The required answer is an exact copy of the records below, without pictures.

____ STUDY MATERIAL

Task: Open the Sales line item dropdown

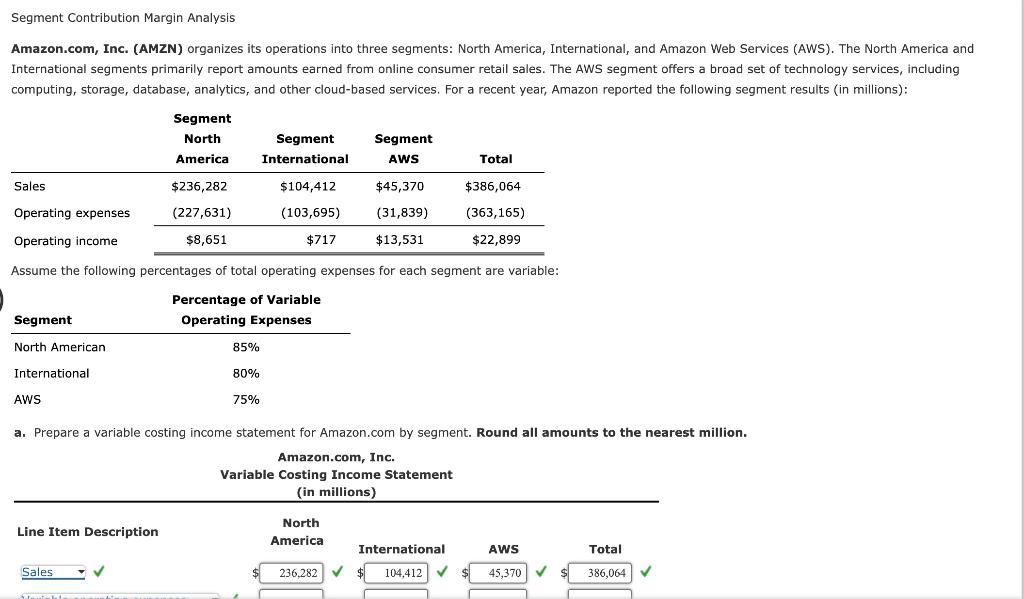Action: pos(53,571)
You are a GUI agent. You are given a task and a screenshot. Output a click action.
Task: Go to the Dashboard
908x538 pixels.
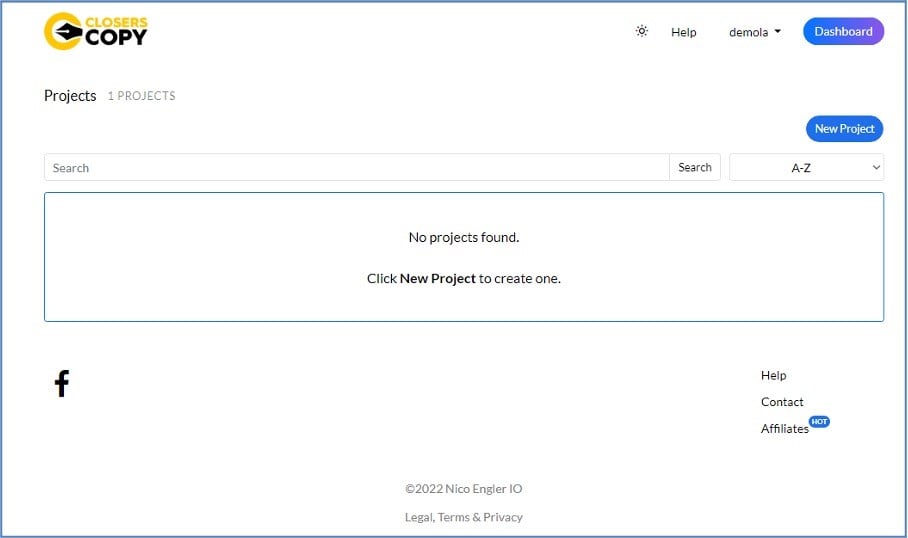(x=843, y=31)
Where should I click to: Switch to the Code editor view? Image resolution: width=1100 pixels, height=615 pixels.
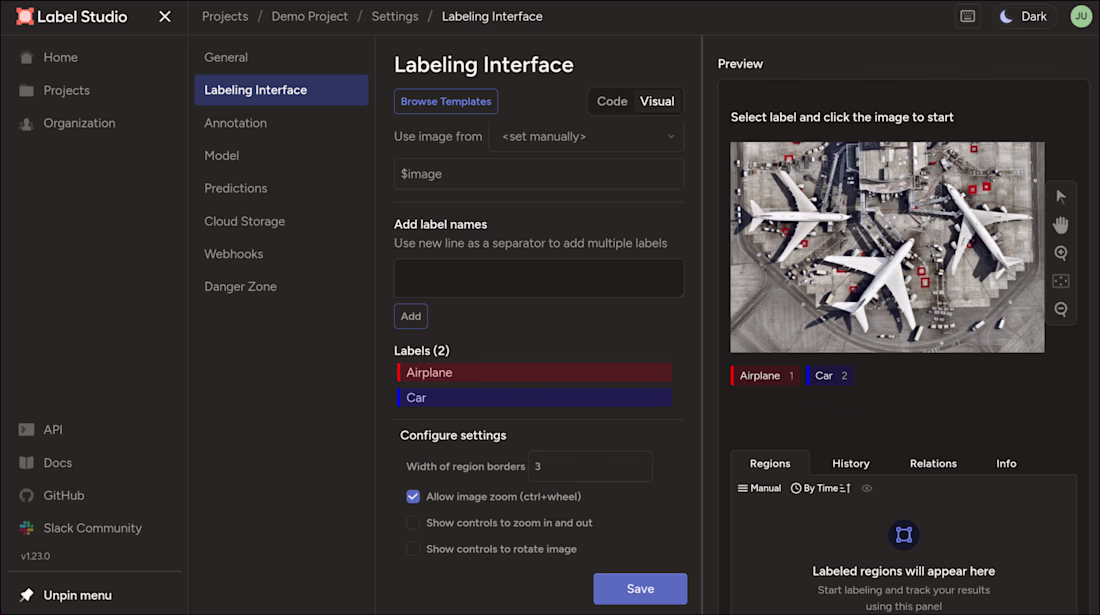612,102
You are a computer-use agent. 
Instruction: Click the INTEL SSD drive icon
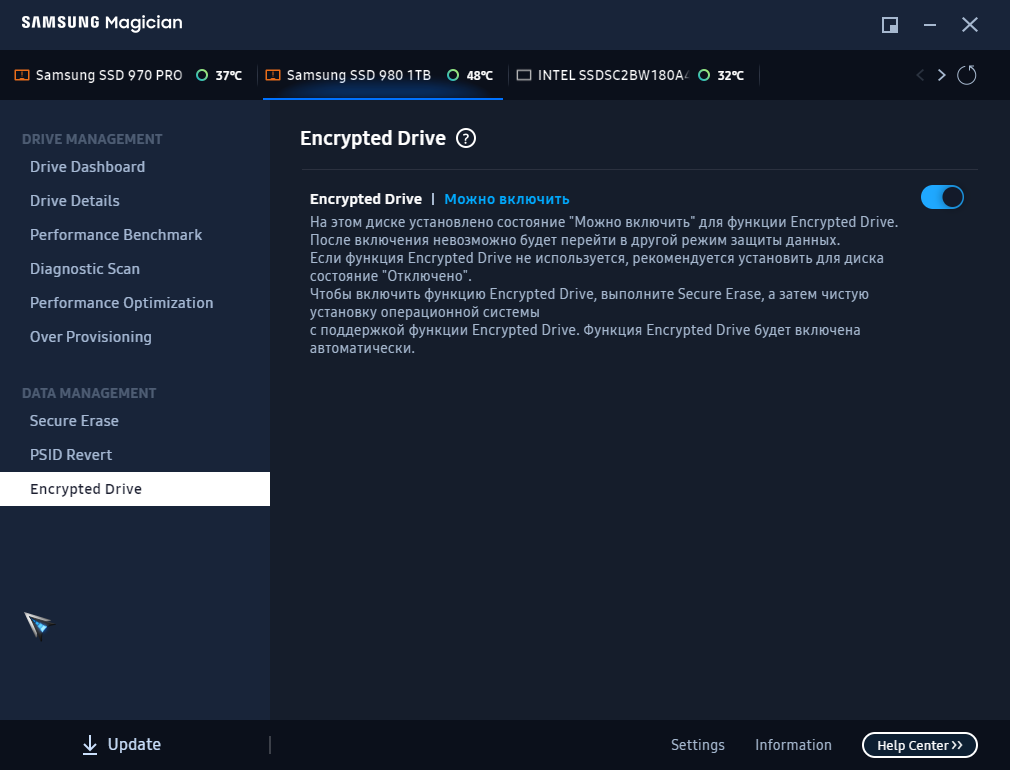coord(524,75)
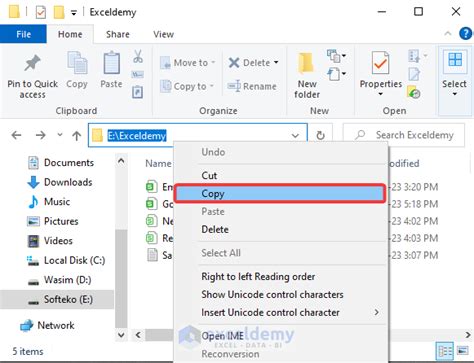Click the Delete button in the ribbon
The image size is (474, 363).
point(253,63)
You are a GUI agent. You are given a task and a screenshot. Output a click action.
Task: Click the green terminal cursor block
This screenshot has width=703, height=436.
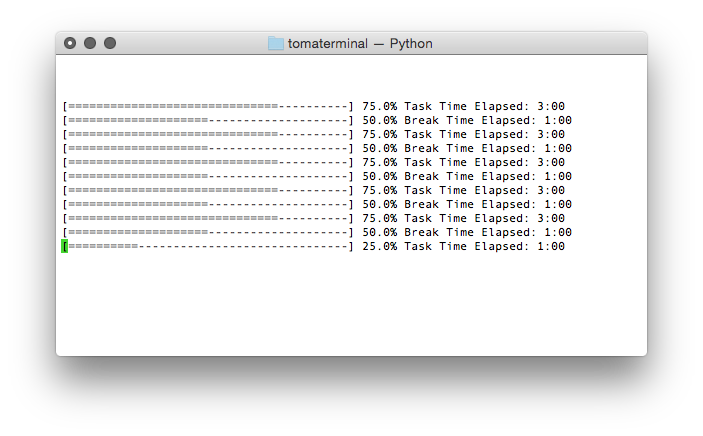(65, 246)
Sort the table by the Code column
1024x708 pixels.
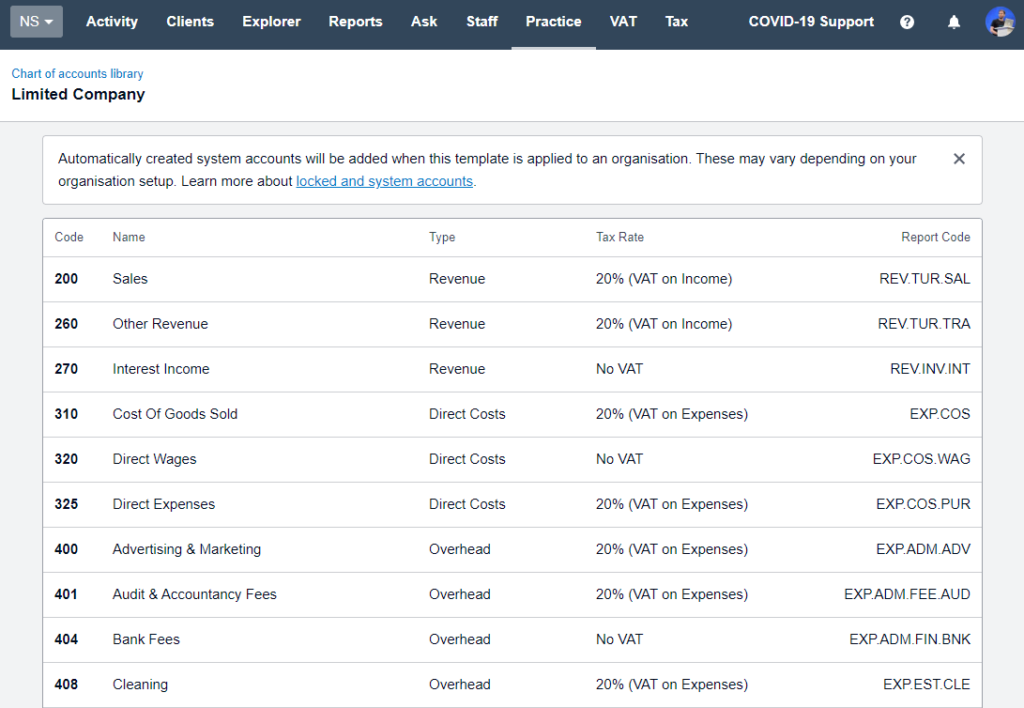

________

# REPLY:
Task: Open the Sales line item dropdown

Action: pos(53,571)
You are a GUI agent. You are given a task and a screenshot. Output a click action.
Task: Go to the Dashboard
908x538 pixels.
(x=843, y=31)
Where should I click to: Switch to the Code editor view? Image resolution: width=1100 pixels, height=615 pixels.
612,102
You are a computer-use agent. 
Instruction: Click the INTEL SSD drive icon
coord(524,75)
Click the Delete button in the ribbon
The image size is (474, 363).
point(253,63)
You are a GUI agent. You are given a task and a screenshot. Output a click action.
Task: Click the green terminal cursor block
This screenshot has width=703, height=436.
(65, 246)
Sort the table by the Code column
1024x708 pixels.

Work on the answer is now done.